SCN3B is an Anti-breast Cancer Molecule with Migration Inhibition Effect.

Abstract

Breast cancer is a prevalent and highly heterogeneous malignancy that continues to be a major global health concern. Voltage-gated sodium channels are primarily known for their role in neuronal excitability, but emerging evidence suggests their involvement in the pathogenesis of various cancers, including breast cancer. However, the effect of β-subunits on breast cancer cells is not yet studied. SCN3B, as a modulatory subunit, is of particular interest due to its less understood role in cancer biology. This research comprehensively investigates the clinical associations, diagnostic potential, and functional role of SCN3B in breast cancer, shedding light on its diverse implications from patient outcomes to molecular mechanisms. Our methods included clinical data analysis from The Cancer Genome Atlas (TCGA) breast cancer dataset, diagnostic analysis through ROC curves, differential gene expression analysis, SCN3B expression assessment in cell lines, overexpression experiments, and functional assays. Additionally, we constructed a protein-protein interaction network to explore potential mechanisms underlying SCN3B's impact. The study revealed significant clinical associations between SCN3B expression and various parameters such as tumor stage, race, age, histological type, molecular subtype, and hormone receptor status.
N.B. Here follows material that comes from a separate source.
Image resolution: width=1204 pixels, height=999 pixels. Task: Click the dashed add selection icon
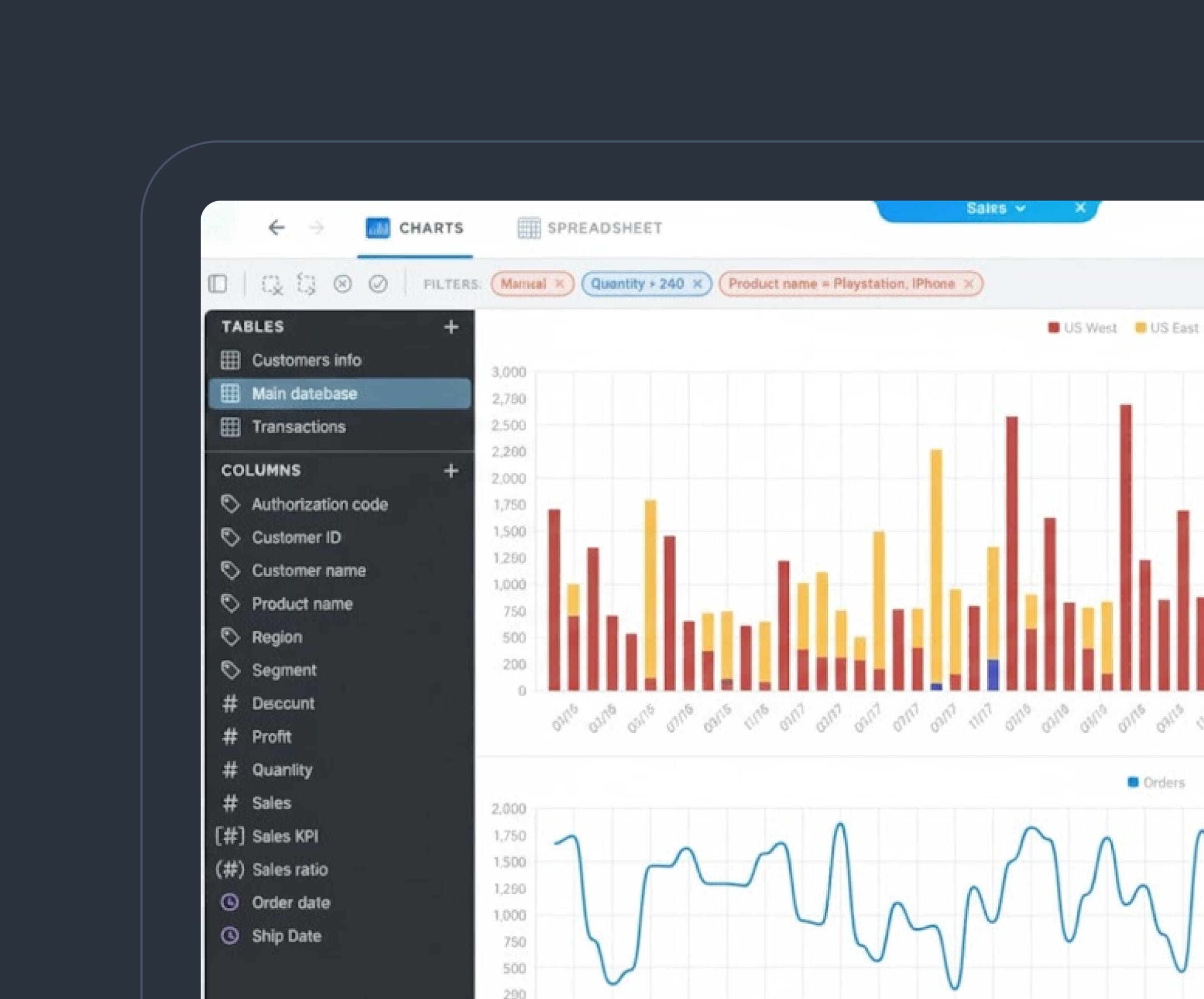tap(307, 284)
SCN3B demonstrated strong diagnostic potential with an AUC of 0.95. It influenced the expression of over 800 genes, primarily associated with cell migration and extracellular matrix interactions. SCN3B exhibited distinct expression patterns between normal and breast cancer cell lines and successfully overexpressed in various breast cancer cell lines. This overexpression inhibited cell migration and invasion. Our research emphasizes SCN3B's clinical relevance, diagnostic potential, and influence on cell behavior in breast cancer, offering insights into its multifaceted role and therapeutic implications.